Понятно, что долго такая жизнь продолжаться не могла, потому что, несмотря на всё своё могущество, маги Долины, были разрозненны - у них не было ни армии, ни единой власти, так что в итоге Тёмное царство захватило Долину. Маги Долины были жестоко убиты, а их детей царь забрал себе, намереваясь вырастить из них тёмных некромантов или использовать их, как источники магической энергии. Из брата Ании, при полном на то его согласии, получился очень сильный тёмный некромант, причем даже немного сумасшедший, на тему того, что его младшая сестра не должна была появляться на свет и не должна была получить магию от их родителей. Его сумасшествие усугублялось тем, что использовать сестру, как источник у него не получалось - перед нападением нежити (под его предводительством) на замок родителей, мать сумела так заблокировать магический дар свой дочери, что добраться до него он не мог никакими силами - ни пытки голодом и холодом, ни даже убийство не помогли. Именно тогда Ания сумела, умирая, как-то построить портал на наш континент, где её и нашел Гром. Душа Ании ушла в посмертие, а богиня вдохнула в тело погибшей женщины душу моей Сольвейг, но её брат этого не знал и продолжал свою безумную охоту, пока мой меч не пресёк его существование.

Я смотрел на магический портрет Ании, сделанный ещё до войны и понимал, что юная женщина на портрете - это не моя Сольвейг, похожа, как родная сестра, но не она. У моей Сольвейг никогда не было такого наивного и одновременно спесивого выражения глаз, брови моей Сольвейг никогда не изгибались таким высокомерным изломом, губы моей Сольвейг никогда не складывались в такую капризную и безвольную гримаску. В лице на портрете, как будто смешались две женщины: одна - совсем наивный ребенок, другая - не очень умная, но высокомерная особа. Какой она стала после тяжких испытаний войны, плена и пыток? Только богиня знает.

Моя Сольвейг совсем-совсем другая. Она может быть разной: резкой и нежной, милой и жёсткой, любой, но никогда глупой и заносчивой. Глаза моей Сольвейг всегда полны ума, жизни, доброты, Губы моей Сольвейг полны смеха, музыки и поцелуев. Я решил, что никогда не расскажу своей детке историю Ании и не покажу ей этот портрет. Да и брат говорит, что уж если богиня заблокировала эти воспоминания в памяти Сольвейг, то и мне не следует их бередить. Думаю, что он прав.

 Сольвейг

Где-то далеко шла война, и я чувствовала свою вину за смерти разумных, за разрушения, которые она несла миру. Да, я защищала своих детей, я не хотела, чтобы их коснулись боль и смерть, но всё же, всё же. Тоска и раскаяние заели меня до такой степени, что я пошла в храм. Мне надо было покаяться в своем эгоизме, рассказать о своём стыде.

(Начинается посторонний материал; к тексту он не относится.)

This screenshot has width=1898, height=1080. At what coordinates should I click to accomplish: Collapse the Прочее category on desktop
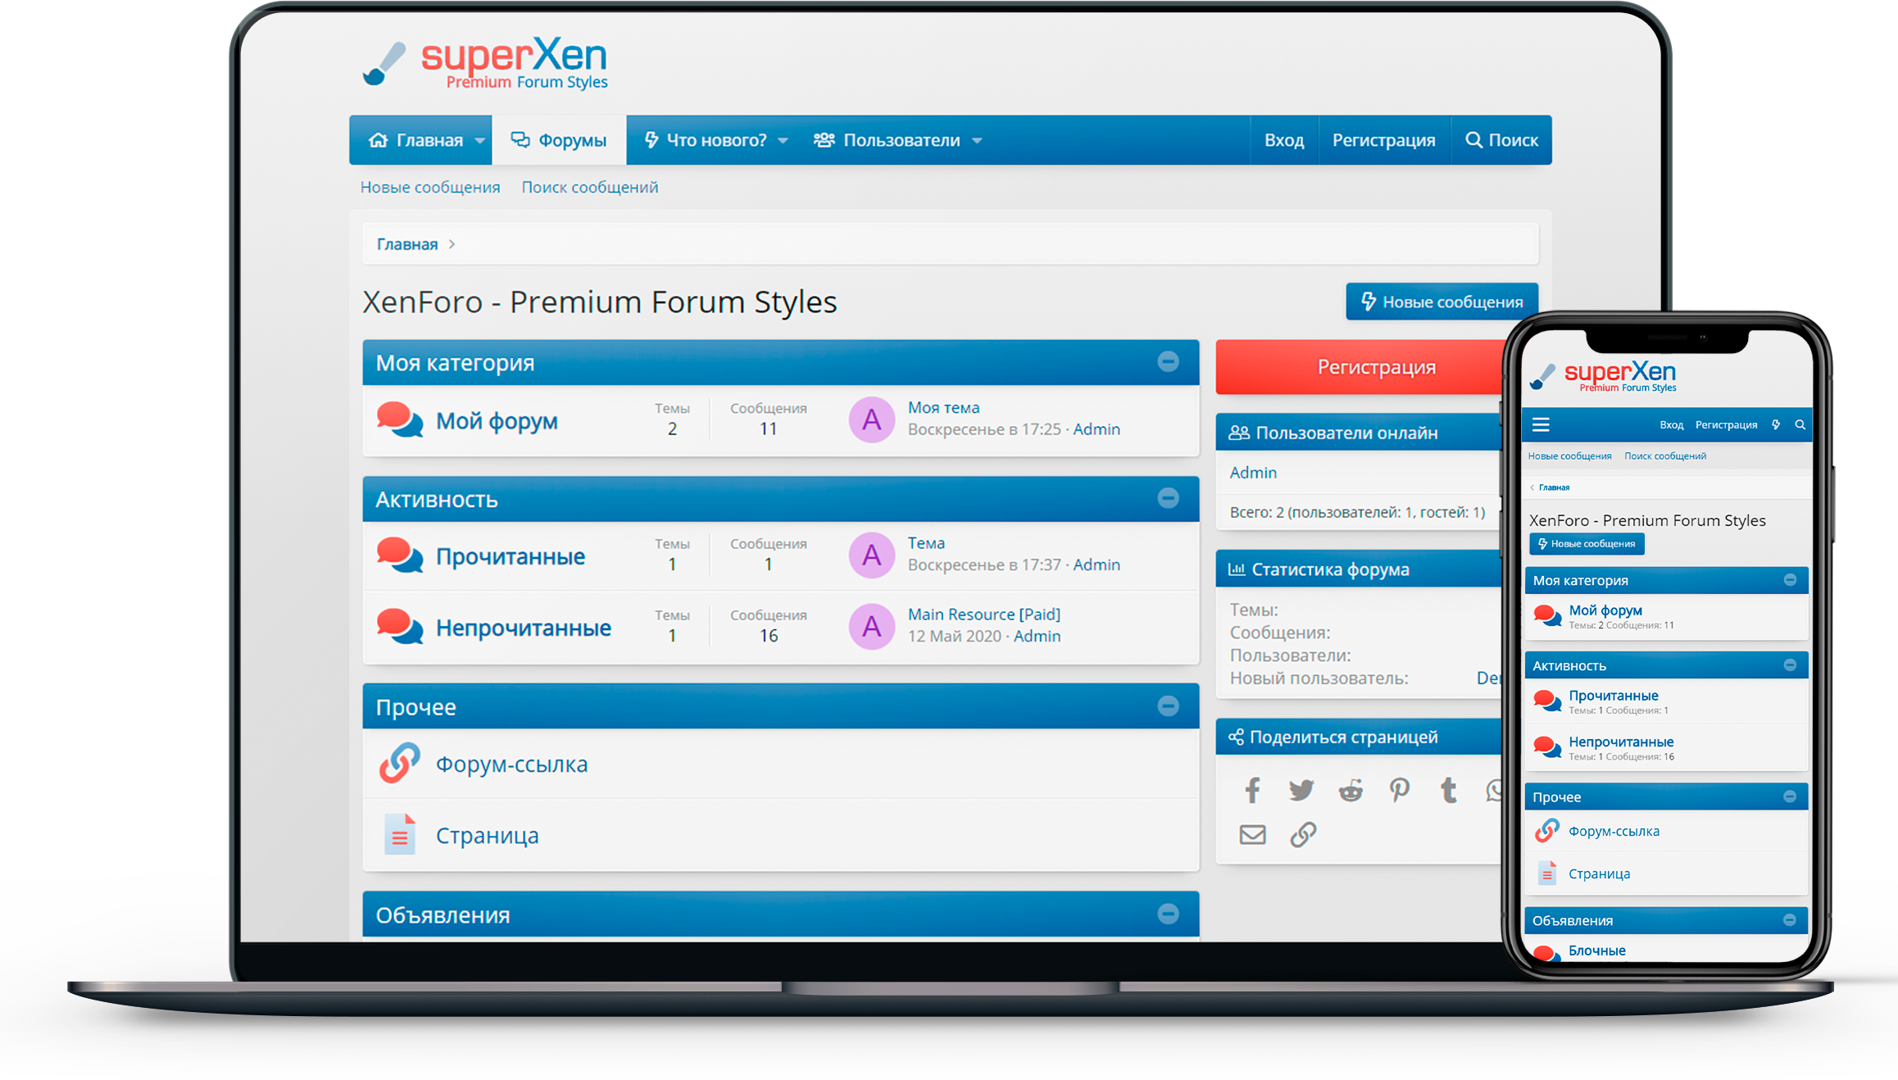[x=1168, y=706]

Я спряталась в закутке, недалеко от статуи богини - я не хотела, чтобы меня видели другие. Опустившись на колени, я прошептала - прости меня, Пресветлая, прости, что принесла смерть и войну в твой мир, слёзы побежали по щекам, и я закрыла глаза.

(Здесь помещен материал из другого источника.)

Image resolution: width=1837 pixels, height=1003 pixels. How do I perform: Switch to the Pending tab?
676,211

Вдруг, меня коснулась чья-то рука, я обернулась и увидела Её - богиню. Она улыбнулась и сказала: "Ну, что ты, Сольвейг, та война, что заканчивается сейчас, лишь слабый отголосок того, что мог принести этот некромант моему миру. Он отрекся от Создателя и посвятил себя Лишённому имени, который дал ему защиту от меня. Он был слишком силен, этот некромант, чтобы мои дети могли справиться с ним без моря крови и боли, и что хуже всего - эта кровь и боль были бы ему только на руку. Ведь ещё немного и царь набрал бы достаточно мёртвой энергии, чтобы призвать сюда Лишённого имени и не знаю, смогла ли бы я с ним справиться и не появилась ли бы очередная чёрная дыра в сверкающей цепи миров. Мой мир многолик, как и я - здесь будут и войны, и боль, и будет литься кровь разумных, но это будут его войны, его кровь и его боль, так что не терзай себя понапрасну. Лучше скажи мне, Сольвейг, как я могу отблагодарить тебя, согревшую холодную душу, которая научившись любить, дала миру детей, спасших его?"